**** Dataset entries
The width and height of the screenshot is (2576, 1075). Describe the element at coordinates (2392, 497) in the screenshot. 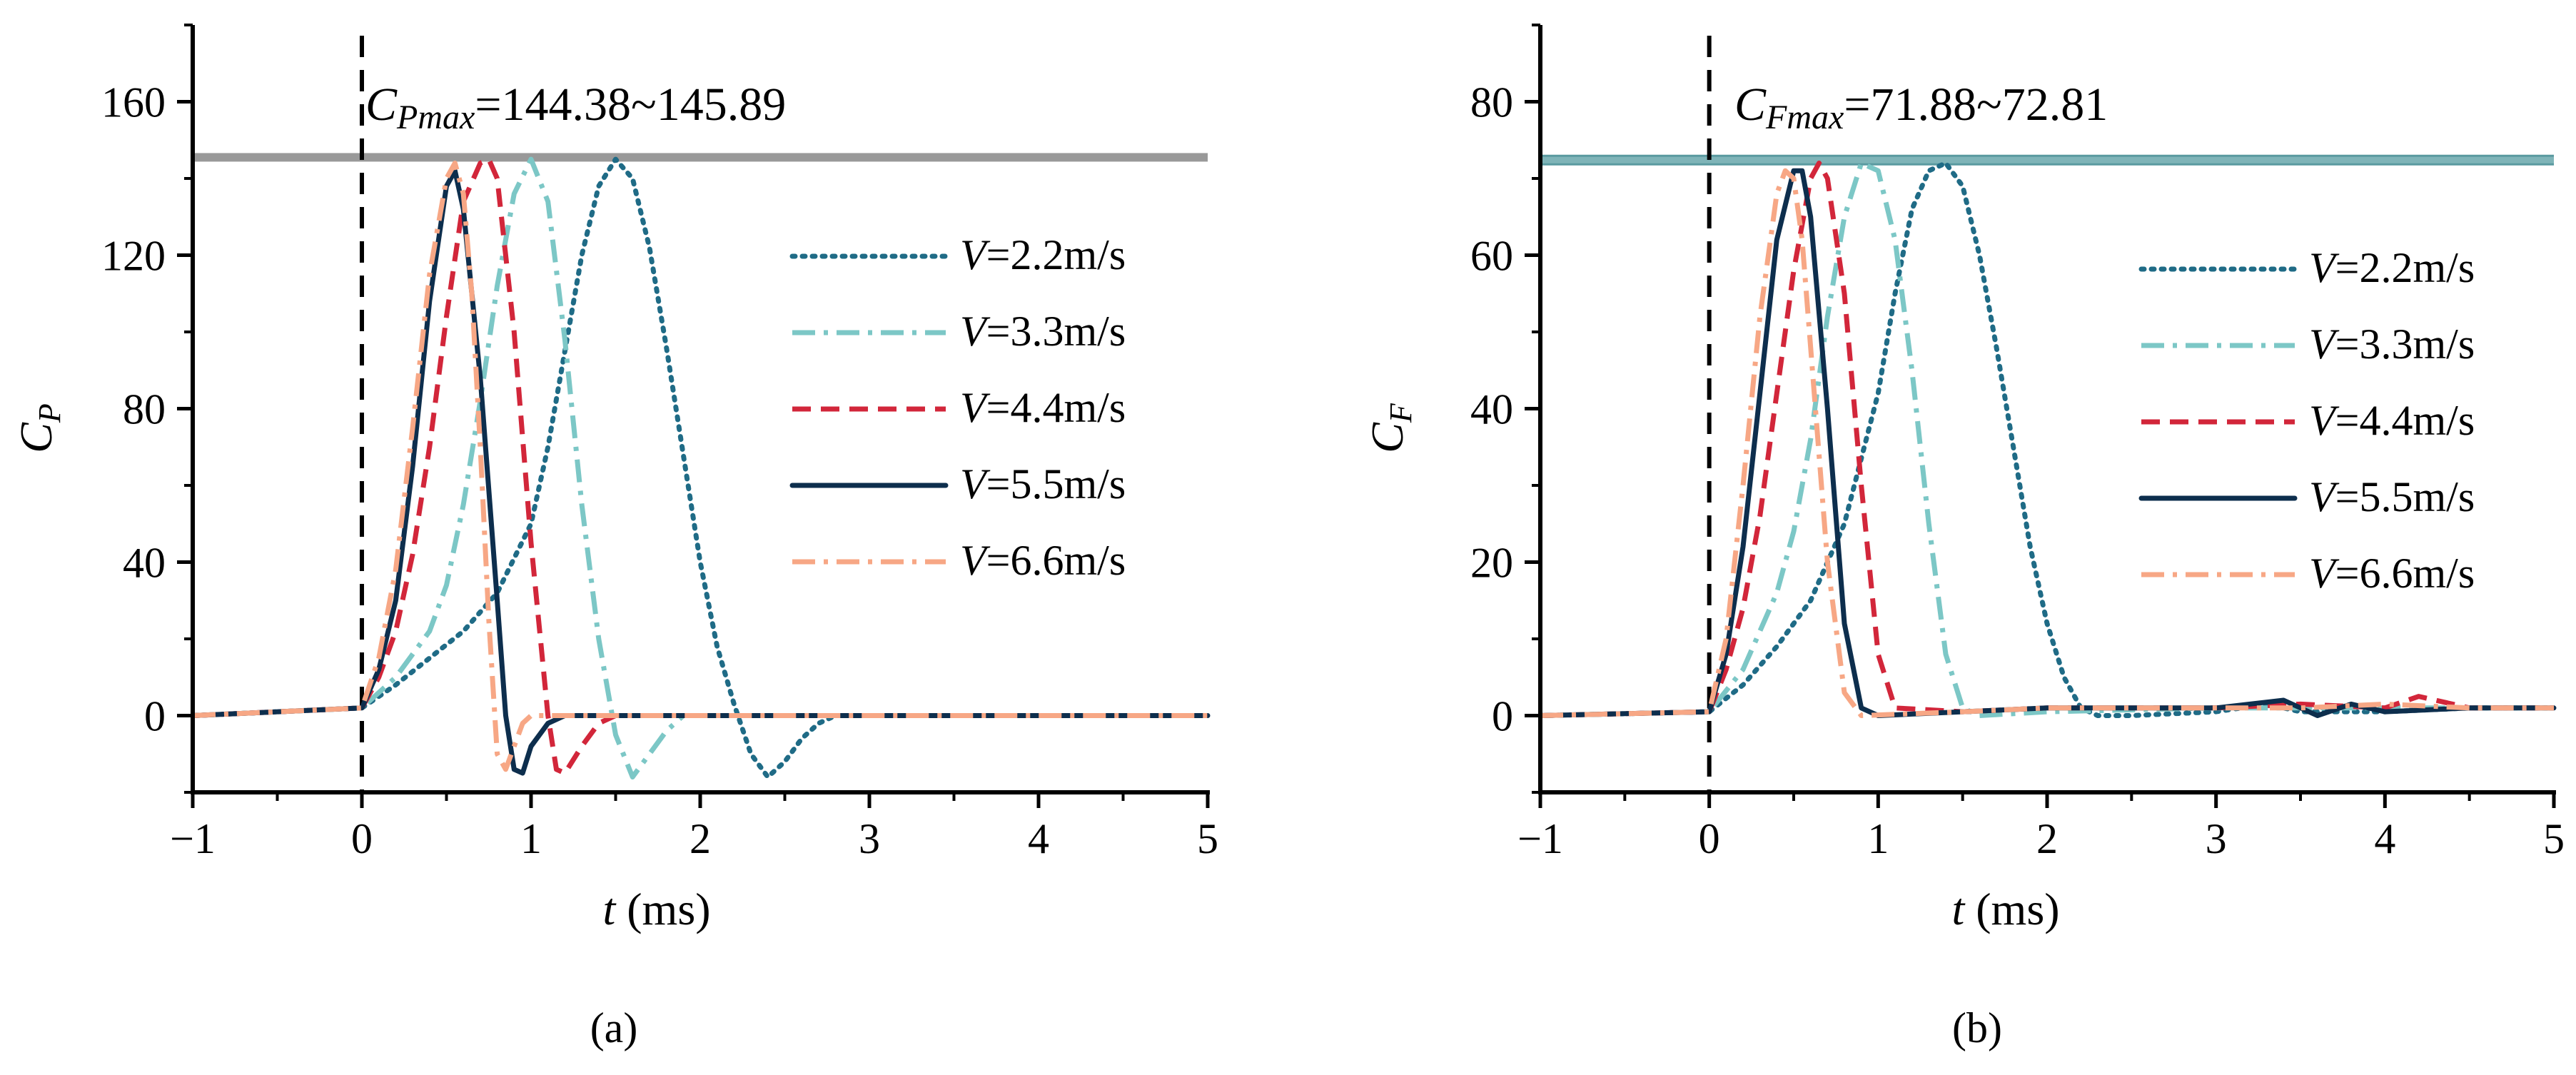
********
**** Dataset entries
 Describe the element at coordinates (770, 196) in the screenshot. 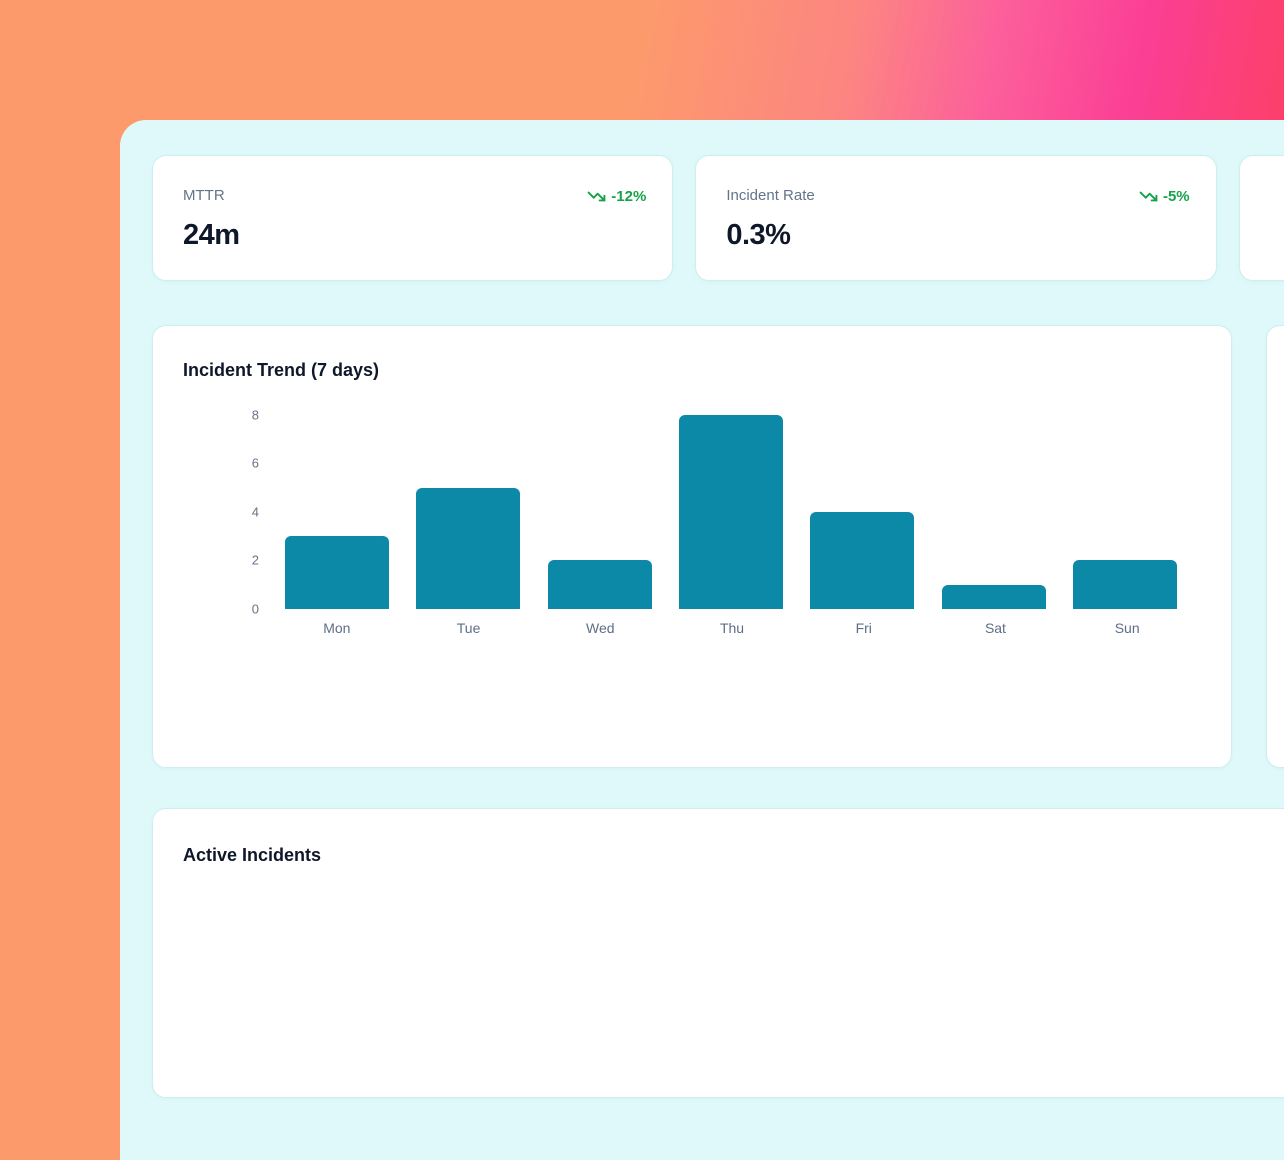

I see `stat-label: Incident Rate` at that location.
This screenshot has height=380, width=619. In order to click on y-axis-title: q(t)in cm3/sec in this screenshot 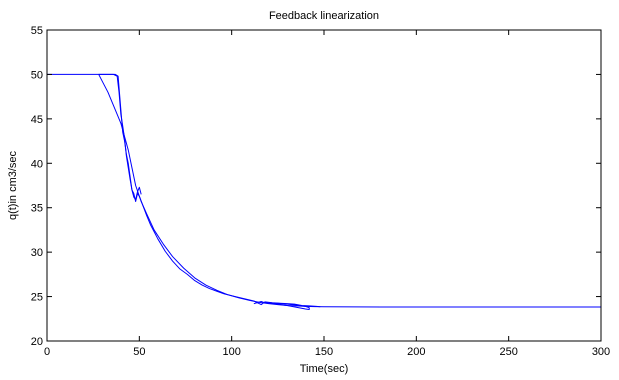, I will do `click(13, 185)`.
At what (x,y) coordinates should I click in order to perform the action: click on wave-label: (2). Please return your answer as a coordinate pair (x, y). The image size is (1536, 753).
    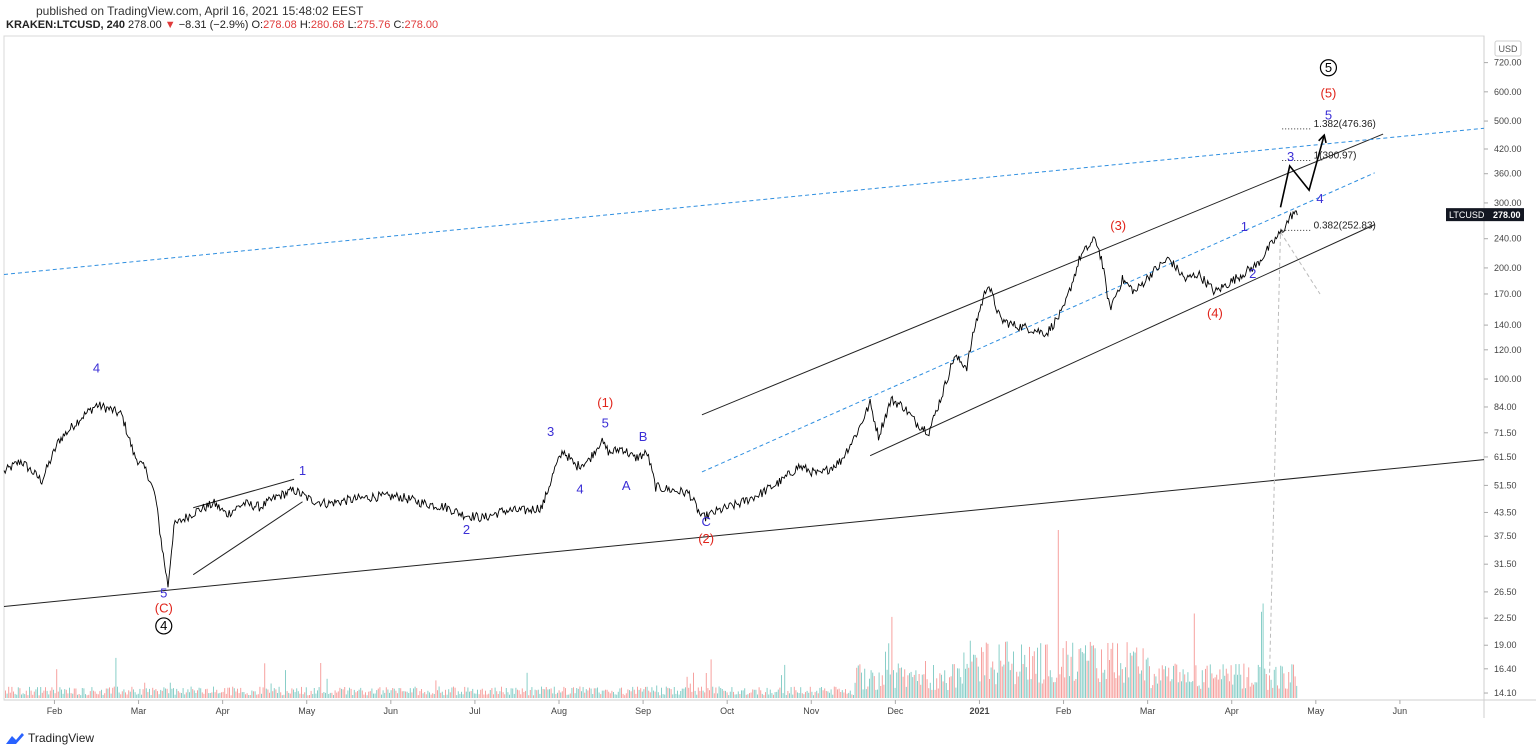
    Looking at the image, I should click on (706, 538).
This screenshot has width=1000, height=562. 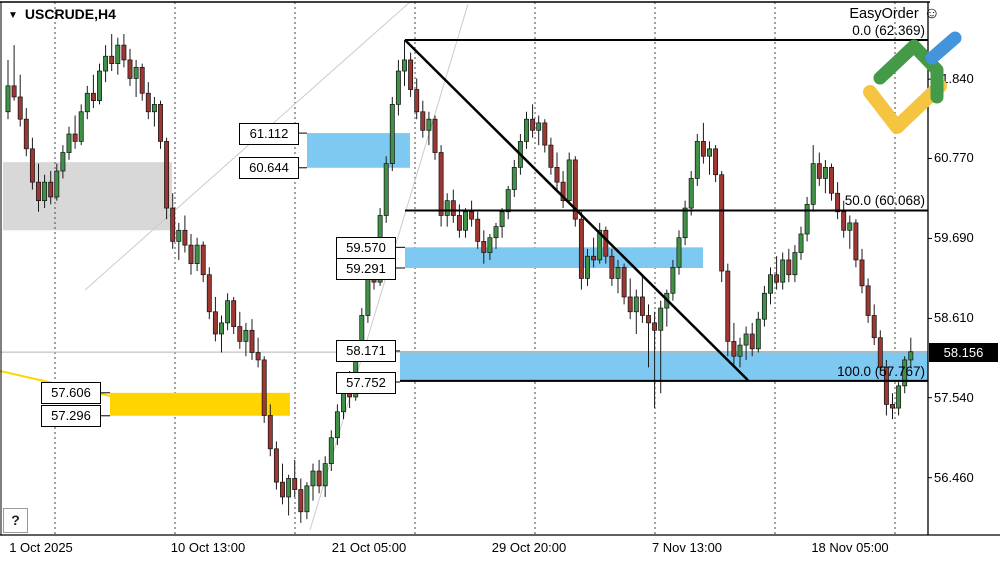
********
#### Description of the task
Reproduce the material above from the line containing "At what (x,y)" through the line containing "This screenshot has width=1000, height=562.", leaving out the pictures.

#### Exercise result
At what (x,y) coordinates should I click in order to perform the action: click on wave-label: (2). Please return your answer as a coordinate pair (x, y). The image size is (1536, 753).
    Looking at the image, I should click on (706, 538).
This screenshot has width=1000, height=562. 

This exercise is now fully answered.